The Chinese chop tradition has a deep font vocabulary, each style with its own historical context:

  • 篆書 (Seal script) — pre-Qin dynasty archaic script, the most orthodox seal font. Symmetrical lines and balanced structure suit single-character surname chops and collectors' chops; the downside is that some modern characters lack a clean seal-script form.
  • 隸書 (Clerical script) — developed in the Han dynasty; thicker strokes, flat horizontals, easier to read than seal script, a common modern choice.
  • 楷書 (Regular script) — standard Chinese type, maximum legibility. Office approval chops and receipt chops typically use it for the modern feel.
  • 顏體 (Yan style) / 黑體 (sans-serif) — Yan Zhenqing's heavy regular-script variant; sans-serif is the modern equivalent. Both are used where the chop needs to read boldly (Approved / Verified marks).
  • 圓體 (Rounded) / 宋體 (Song) — print fonts adapted as chop typefaces; warmer and more contemporary, popular with younger professionals and tech companies.

Design considerations

  • 1 vs 2 characters per column — single character per side ("陳" + "文") can be set very large; two characters per side ("家偉" + "先生") need a smaller font size and tighter spacing or the margins look cramped.
  • Corner radius — the roundness of the four corners shapes the overall character: 0 mm = sharp corners, traditional feel; 3-5 mm = gentle rounding, modern; 8 mm+ = approaching a circle, softer.
  • X and Y offsets — left/right column horizontal spacing (X offset) is usually symmetrical; if one side has more characters than the other, nudge the Y offset so the visual centre balances.
  • Surname on the left or the right? — traditional Chinese chops read right to left (matching classical vertical text), so the surname goes on the right and given name on the left. Modern HK chop shops also offer the western left-to-right order — pick whichever reads naturally to you.
  • 朱文 (relief) vs 白文 (intaglio) — relief = the characters print red (raised on the seal face); intaglio = the characters print white (recessed). The generator outputs SVG outlines; either style is a finishing choice when the stamp shop produces the physical chop.

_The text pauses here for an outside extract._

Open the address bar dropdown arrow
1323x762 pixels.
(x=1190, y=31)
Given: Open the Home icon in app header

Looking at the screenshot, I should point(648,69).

Ordering the physical stamp

Once the design is final, hand the SVG to the stamp shop and specify:

  1. Physical size (15-20 mm square is the everyday default; 25 mm+ for more formal use)
  2. Stamp type (pre-inked / self-inking / rubber / hand-carved)
  3. Font style (楷書 / 篆書 / 隸書 / 黑體)
  4. Relief (朱文) or intaglio (白文) — for the traditional aesthetic
  5. Ink colour (cinnabar red is traditional; blue / black are common in office use)

Name chop FAQ

Is a name chop legally valid?

A name chop represents the individual, not the company. Where Cap. 622 section 127(3) requires execution by "two directors, or a director plus the company secretary", in practice the binding act is the handwritten signature; a name chop is supplementary. See thelegal status guide.

My surname is one character but my given name is two — how do I lay it out?

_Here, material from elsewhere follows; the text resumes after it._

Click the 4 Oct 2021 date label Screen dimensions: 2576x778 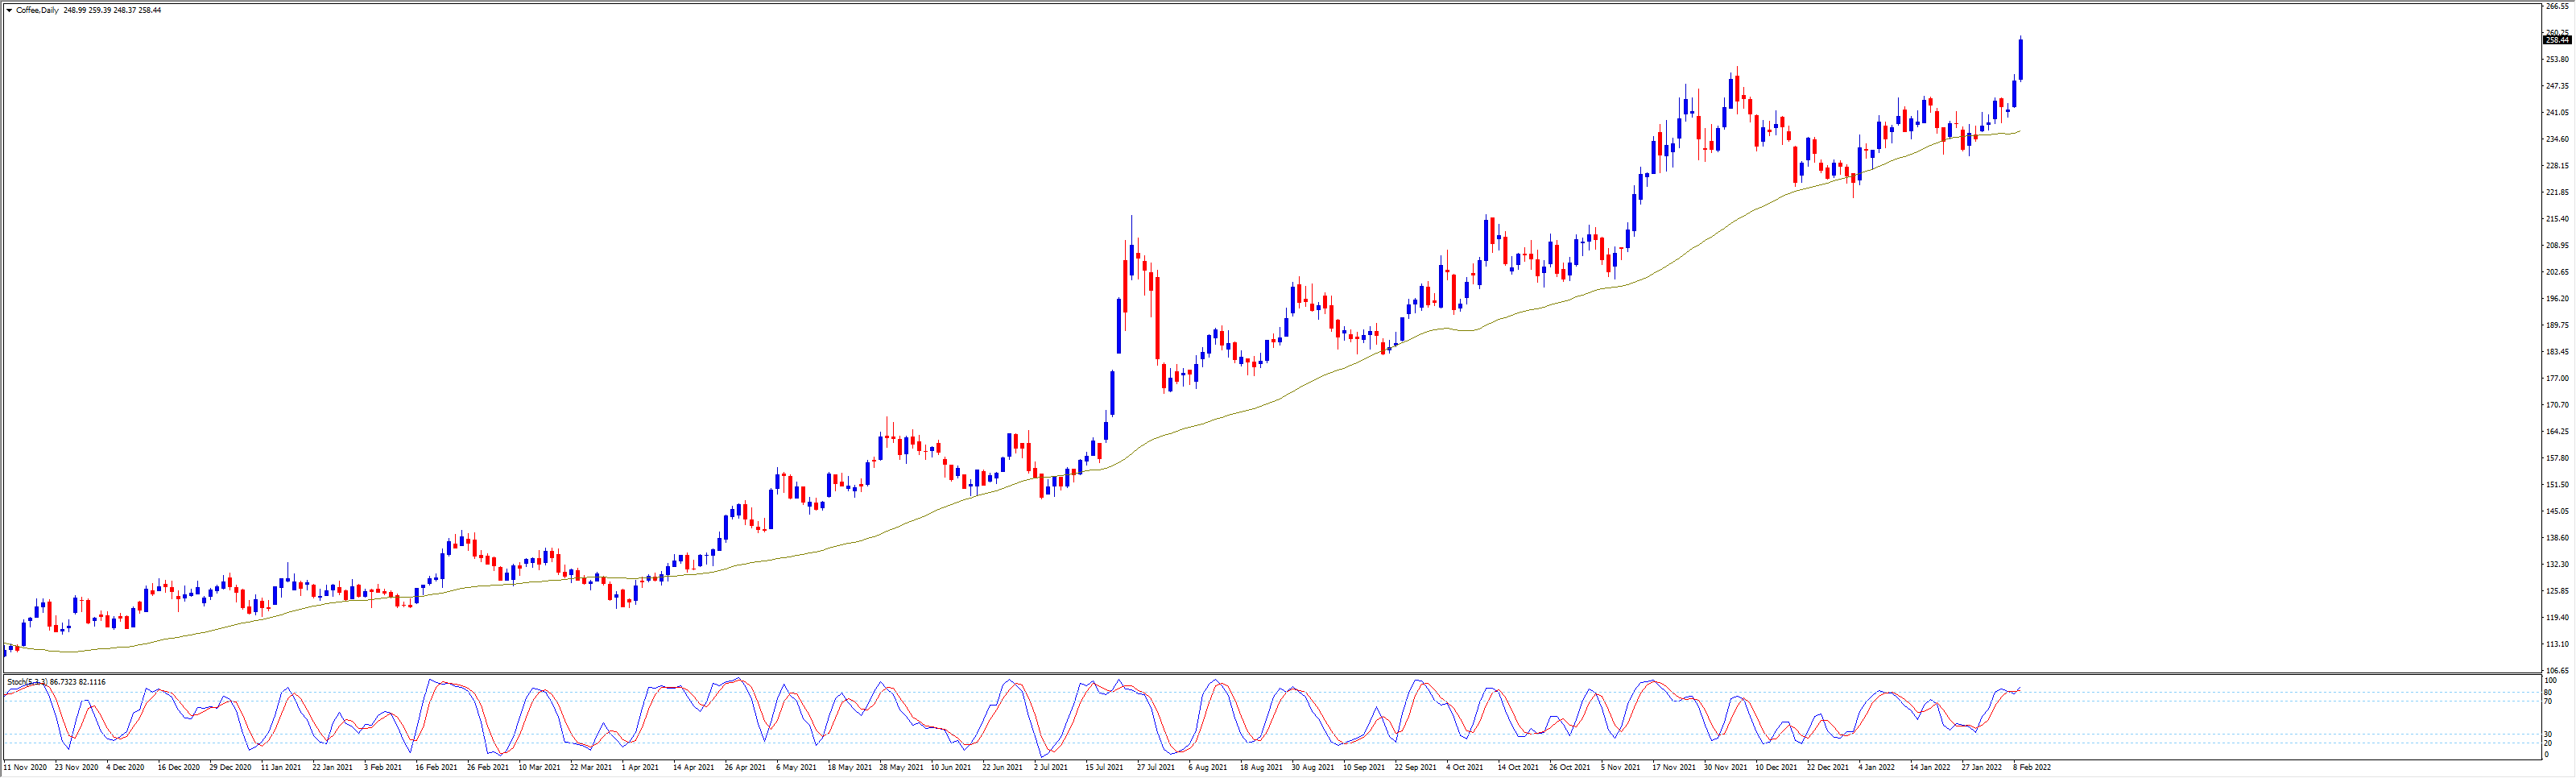point(1464,768)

The most common solution: left column carries the surname centred at a larger size; right column splits the given name across two rows (one character per row, slightly smaller). The generator's "Y offset" lets you fine-tune the vertical spacing between the two rows.

Can I use a name chop with an English name?

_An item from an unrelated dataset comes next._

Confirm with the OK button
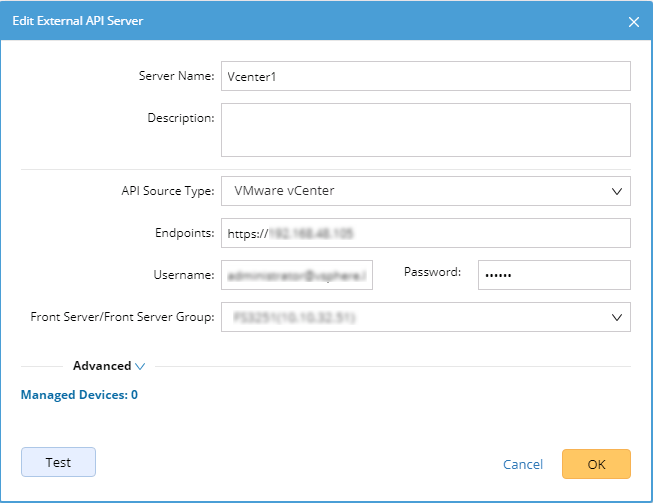The image size is (653, 503). pos(596,464)
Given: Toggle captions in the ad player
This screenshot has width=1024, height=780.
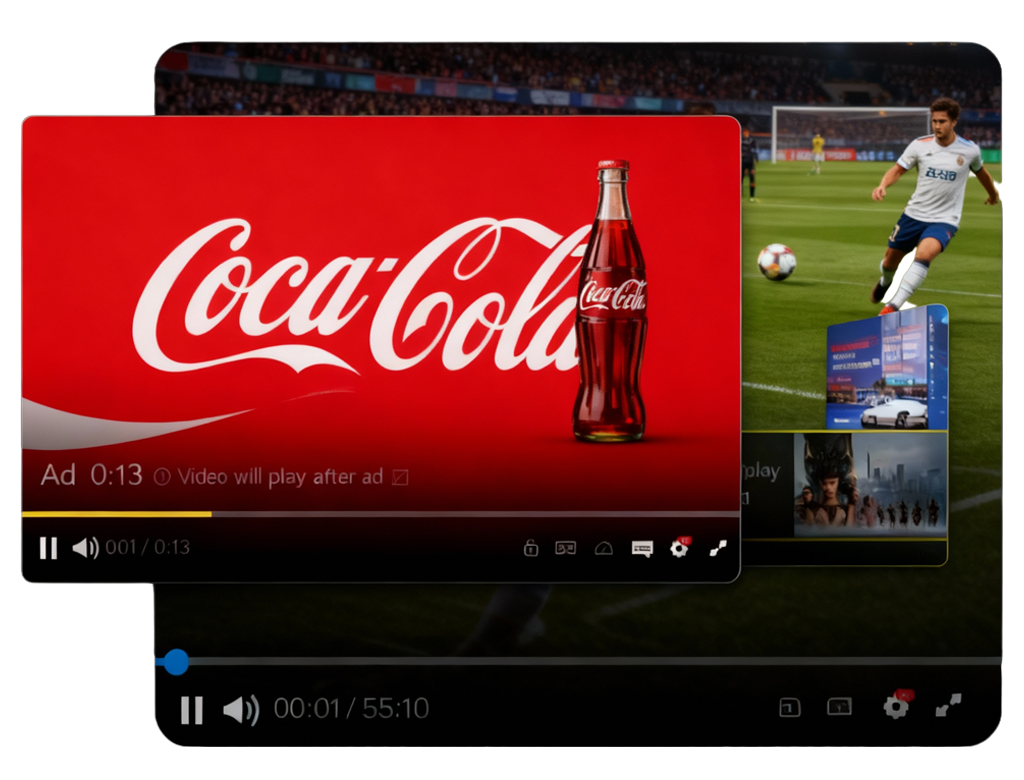Looking at the screenshot, I should (566, 548).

Technically yes, but the name chop is a Chinese-typography artefact. Latin letters in a square frame often read with poor proportions. For English names, a round seal or a small rectangular sign chop tends to look better.

Hand-carved stamp vs self-inking — what's the difference?

Hand-carved chops are cut by an artisan into stone or wood. Each one is unique and they're usually reserved for calligraphy signatures and collectors' pieces. Self-inking stamps are mass-produced and suit office use. The face design can be identical — same SVG, two different production routes.

Does the chop have to be red?

Cinnabar red ink is traditional, but blue and black are common in modern office use. If you'll be chopping next to calligraphy, stick with red; for everyday document approvals there's no rule.